– Вот так, – сказал наконец Пак Перезвяк. – Ты сторожишь его всю ночь, Капут, а я сплю, а поутру отправляюсь к старику Хаггарду, выяснить, во что он ценит своего пащенка. Глядишь, через месяц мы с тобой обратимся в джентльменов с досугом.
– А мои люди? – обеспокоенно спросил Капитан Капут. – Как ты думаешь, они вернутся?
Великан зевнул и отвернулся от него.
– К утру вернутся, смурные и сопливые, только тебе придется недолгое время обходиться с ними помягче. Вернутся, потому как они не из тех, кто меняет нечто на ничто, впрочем, я и сам не таков. Будь мы другими, Робин Гуд мог и остаться с нами. Спокойной ночи тебе, Капитан.

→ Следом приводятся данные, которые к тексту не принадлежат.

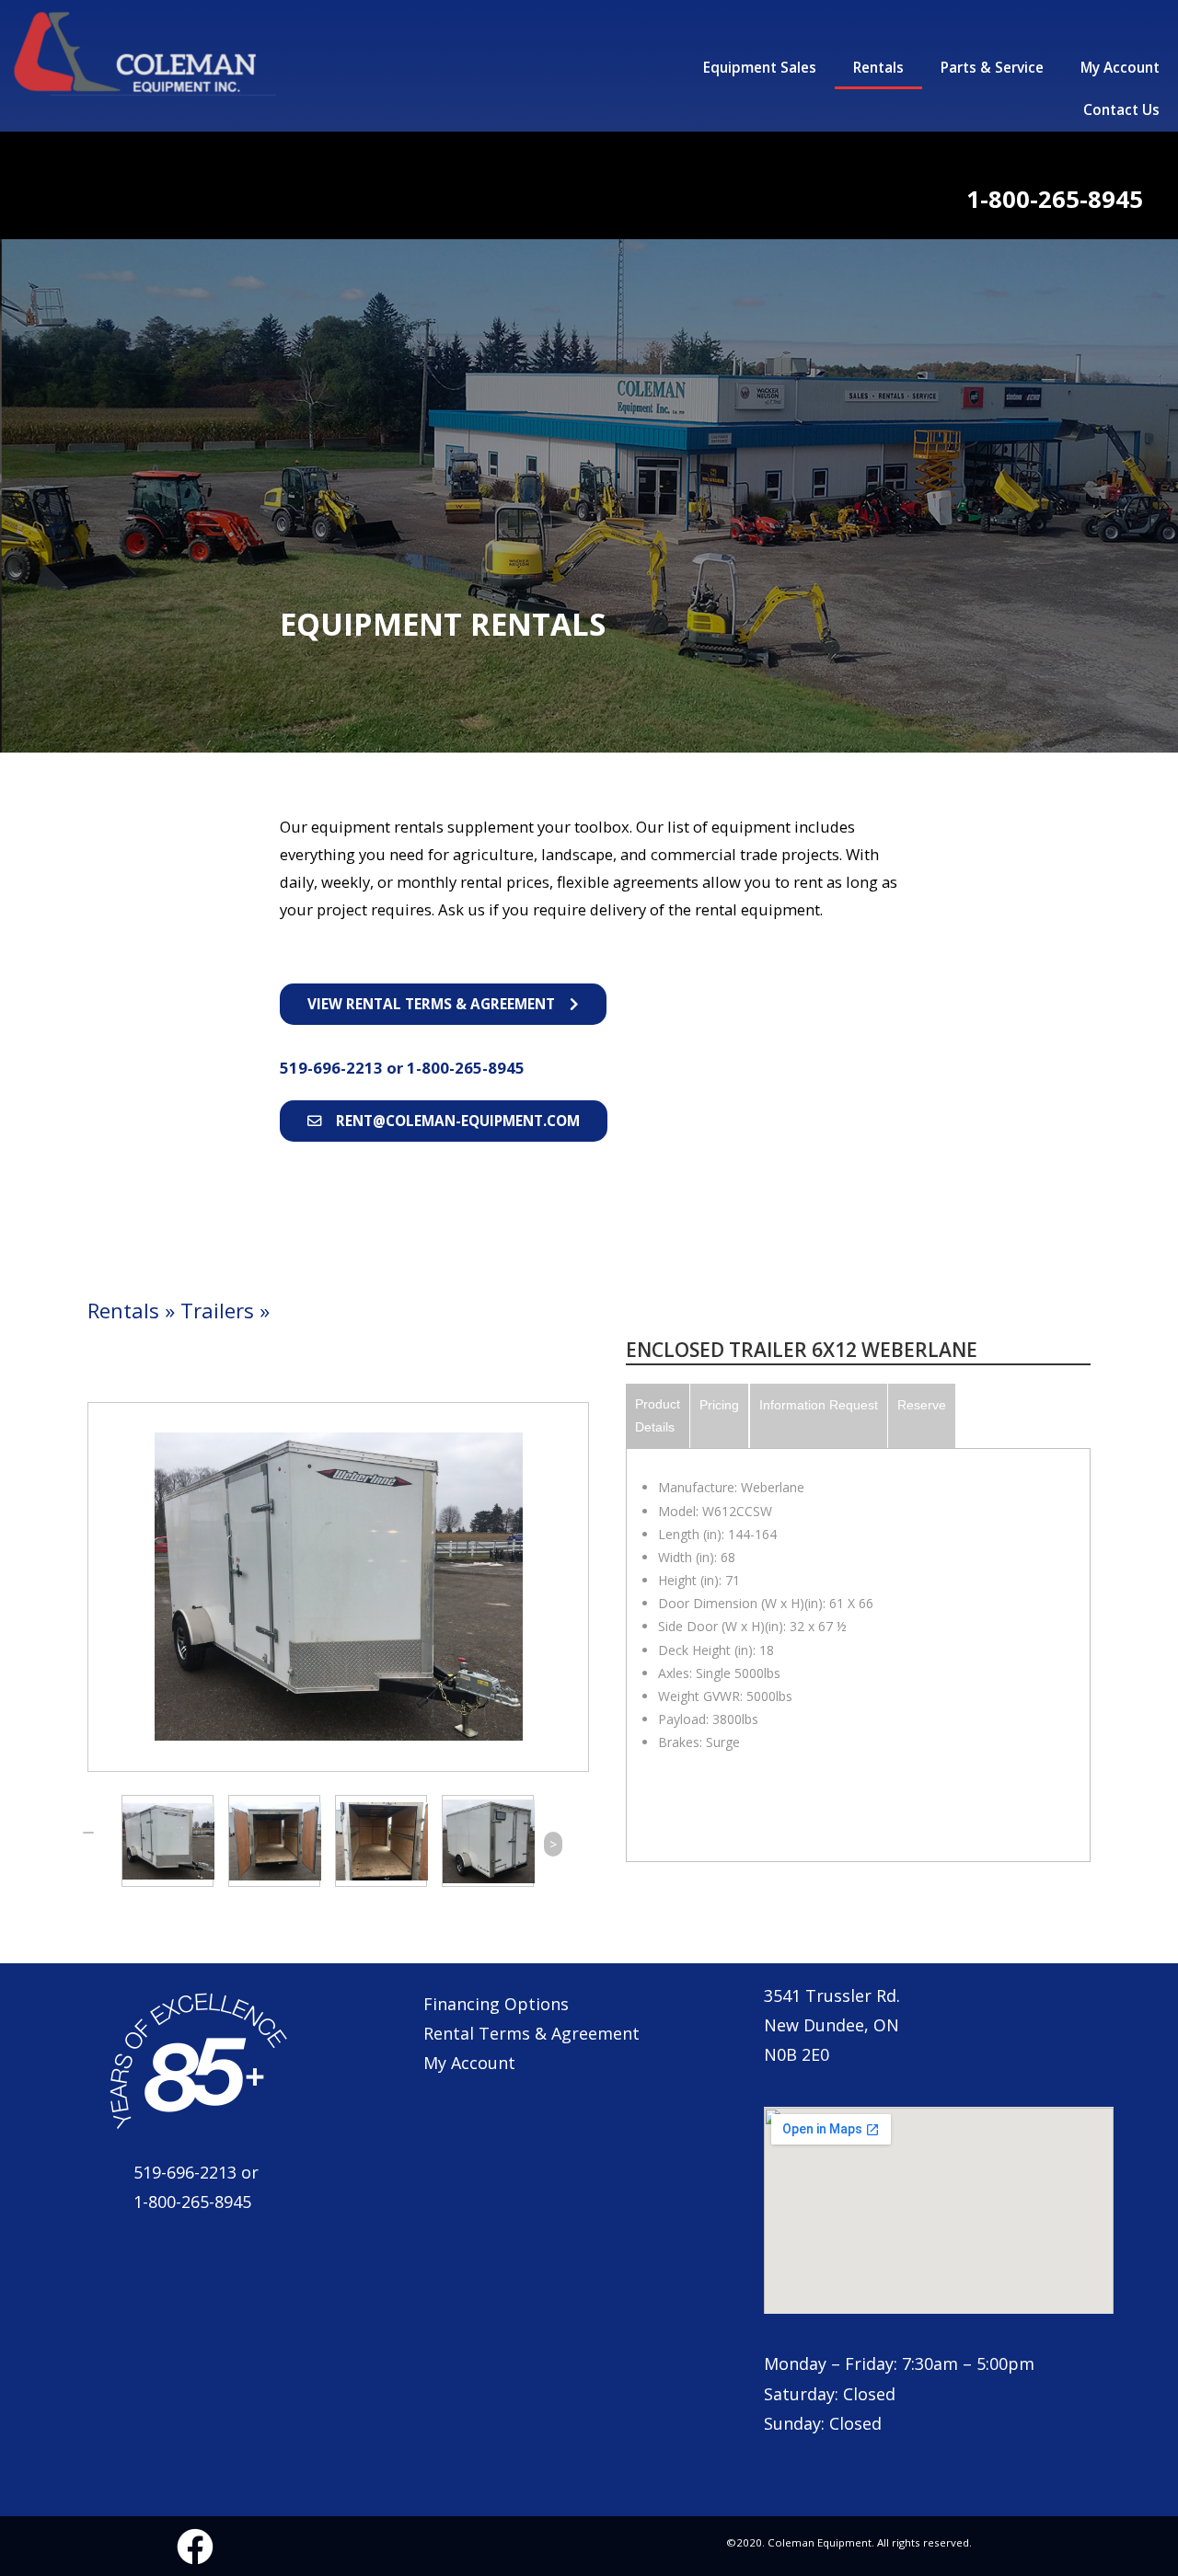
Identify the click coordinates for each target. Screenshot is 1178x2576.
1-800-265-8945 (466, 1067)
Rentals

После этого на поляне не раздавалось ни звука, разве что сверчки стрекотали, да Шмендрик тихо хихикал, разговаривая с деревом, да Капут ходил кругами, вздыхая, когда угасал очередной уголек. В конце концов он присел на пень и мысленно произнес речь, обращаясь к плененному чародею:
– Ты, может, и сын Хаггарда, а не собиратель Чайлд, за которого себя выдавал. Но кем бы ты ни был, тебе отлично известно, что Робин Гуд – это сказка, а я реальность. Никакие баллады имени моего не прославят, если только я сам их не сочиню; дети не будут читать в школьных учебниках о моих приключениях и играть в меня после уроков. И когда профессора затеют рыться в старых преданиях, а ученые исследовать давние песни, чтобы понять, жил ли когда-нибудь Робин Гуд, они ни разу, ни разу не наткнутся на мое имя, даже если разберут весь наш мир на пылинки. Но знаешь, вот поэтому я и собираюсь спеть тебе песни о Капитане Капуте. Он был добрым, веселым плутом, что обирал богатых и оделял бедных. И в знак благодарности народ слагал о нем эти простые вирши.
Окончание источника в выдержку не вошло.